Simultaneously, lawyers are perplexed by the increasing social dimension of their profession. As the state has extended its intervention in civil society, fundamental rights have been inscribed in the Charter of Rights in Quebec, Canada and similar documents throughout the world. These rights, however, are often complex and very difficult to exercise, and these complexities are compounded by reductions and restrictions to existing social programs. Attempts to assert and advocate for rights increasingly characterize the practice of social work and have made it necessary to build bridges with the legal system. In essence, the law and particularly the Charters of Rights have become important means of action for community organizations who advocate for the most disadvantaged clientele, both in Canada and abroad.
This legal advocacy must be matched with community action in order to succeed; therefore, organizations have been compelled to develop multidisciplinary strategies. In this context, MCHRAT is an essential and unique resource for research, training and the dissemination of information aimed at assisting practitioners and organizations in their endeavours.
The challenge of access to rights is further complicated by rapid shifts in the demographic, social and economic fabric of Canadian society and the global community especially with respect to the growing diversity, size and structure of ethnic groups. While Canada’s ethnic diversity and contributions to Canadian society have been acknowledged in government programs, access to data with which to examine the changing dynamics and structures is limited. In particular, the data included in the National Censuses is not readily available to researchers or community organizations.

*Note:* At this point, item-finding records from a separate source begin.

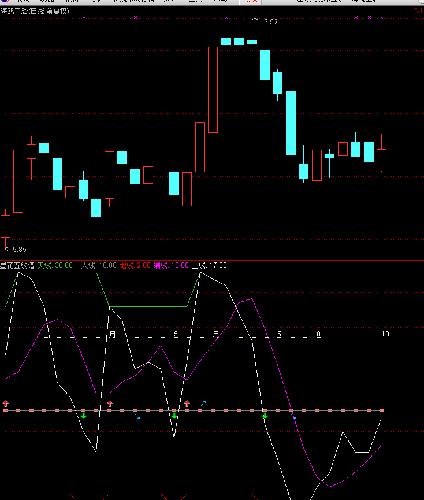Select the green indicator value label
Screen dimensions: 424x500
[55, 266]
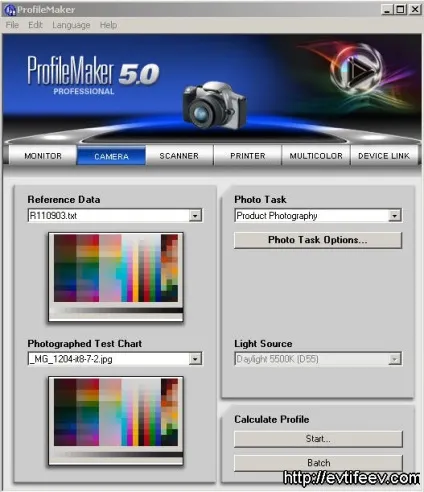424x492 pixels.
Task: Open the File menu
Action: [12, 25]
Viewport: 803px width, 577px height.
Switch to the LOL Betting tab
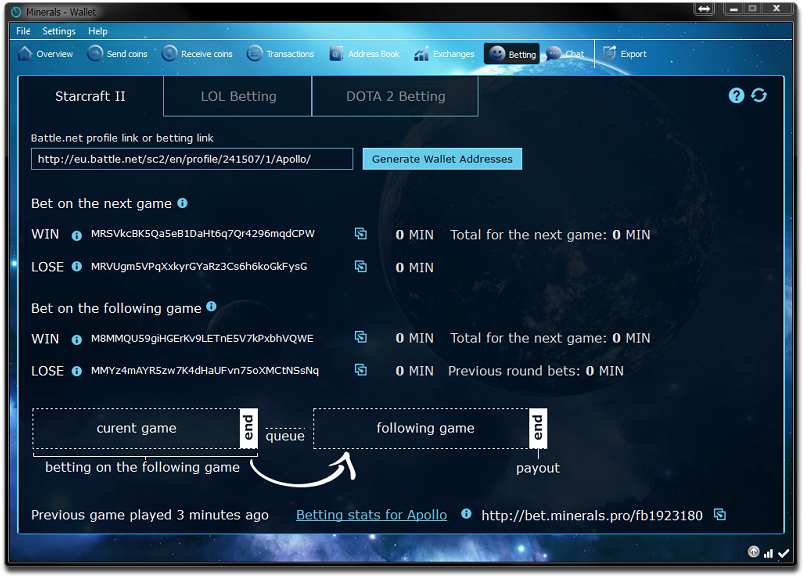238,97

A comprehensive approach to demographic studies is required to compile identical data for both national and local communities, to avoid duplication, to maximize access and to minimize costs, and to involve local and national communities in both the design of the database and the interpretation and popularization of the findings. In order to understand ethnic communal life in Canada, emphasis is placed on developing standard information that is equally beneficial to large ethnic centers such as Toronto and Montreal and to smaller ones such as Windsor and Halifax. To this end, MCHRAT constructs databases which ethnic communities can utilize without having to recruit personnel to conduct the analysis which all too often requires prohibitive financial and technical resources.
In order to be truly effective, such a database must operate from a broad base encompassing the demographic requirements of these groups for social and economic development purposes, especially those communities which are least able to make effective use of the material extracted from the census. These expanded databases also provide a research tool to meet the needs to planners and scholars of ethnic groups across Canada.